(Saved entries):
<<<<

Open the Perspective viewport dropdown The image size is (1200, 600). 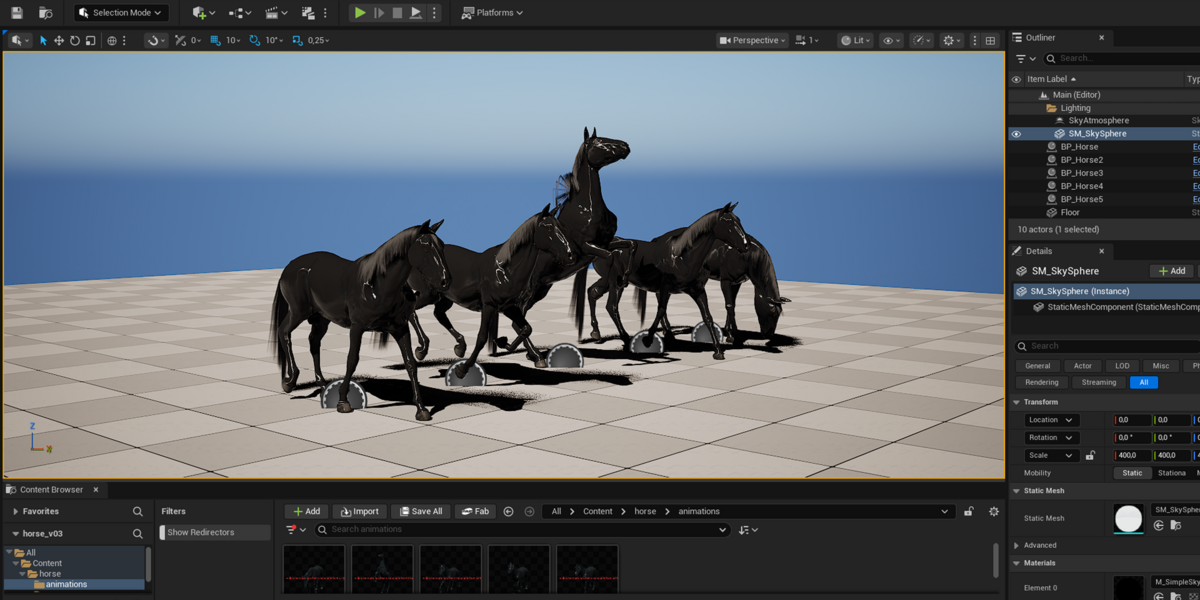(x=752, y=41)
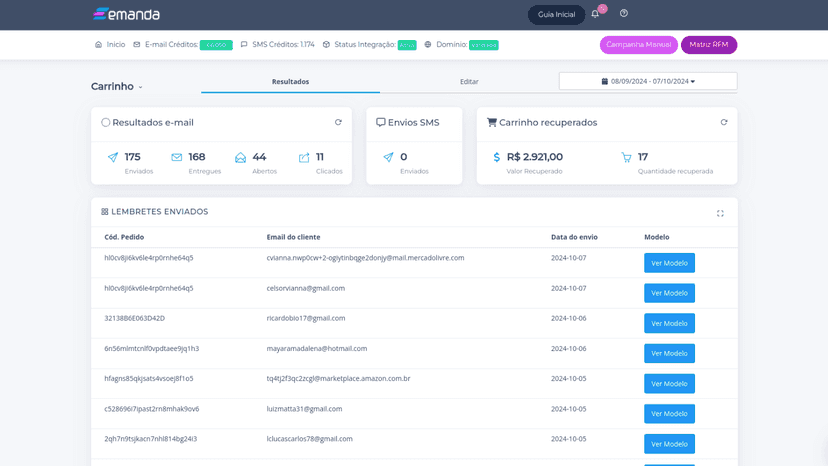This screenshot has width=828, height=466.
Task: View model for celsorvianna@gmail.com row
Action: [669, 293]

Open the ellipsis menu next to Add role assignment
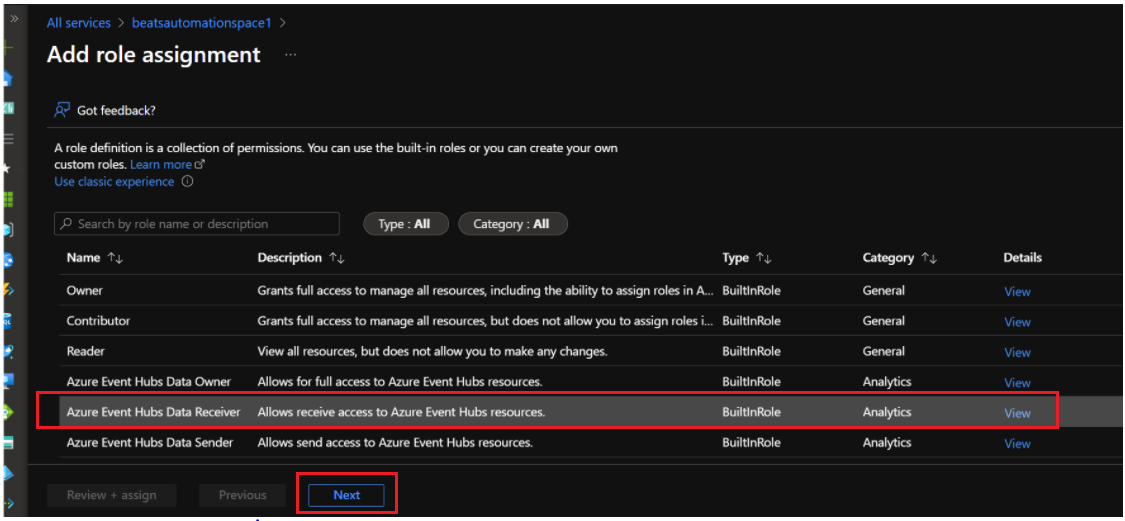[290, 55]
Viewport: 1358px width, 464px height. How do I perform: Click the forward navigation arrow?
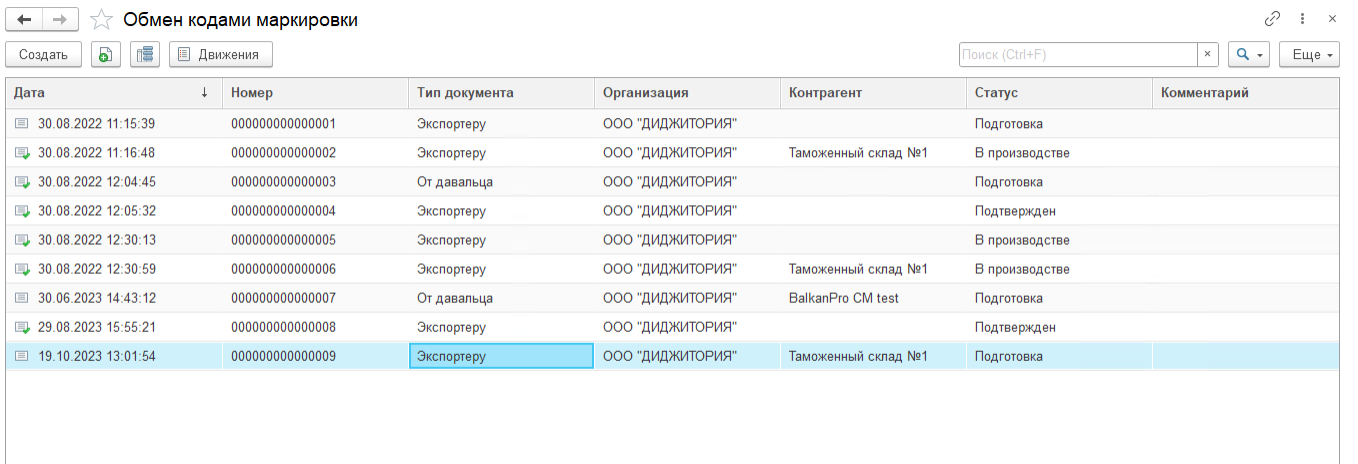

>>>>

Which lines run from the one holding "Open the ellipsis" through the end of the records? Reproduce them word for word, both ends included, with no pictures.

(Solution to the problem):
Open the ellipsis menu next to Add role assignment
[290, 55]
Viewport: 1358px width, 464px height. How do I perform: Click the forward navigation arrow?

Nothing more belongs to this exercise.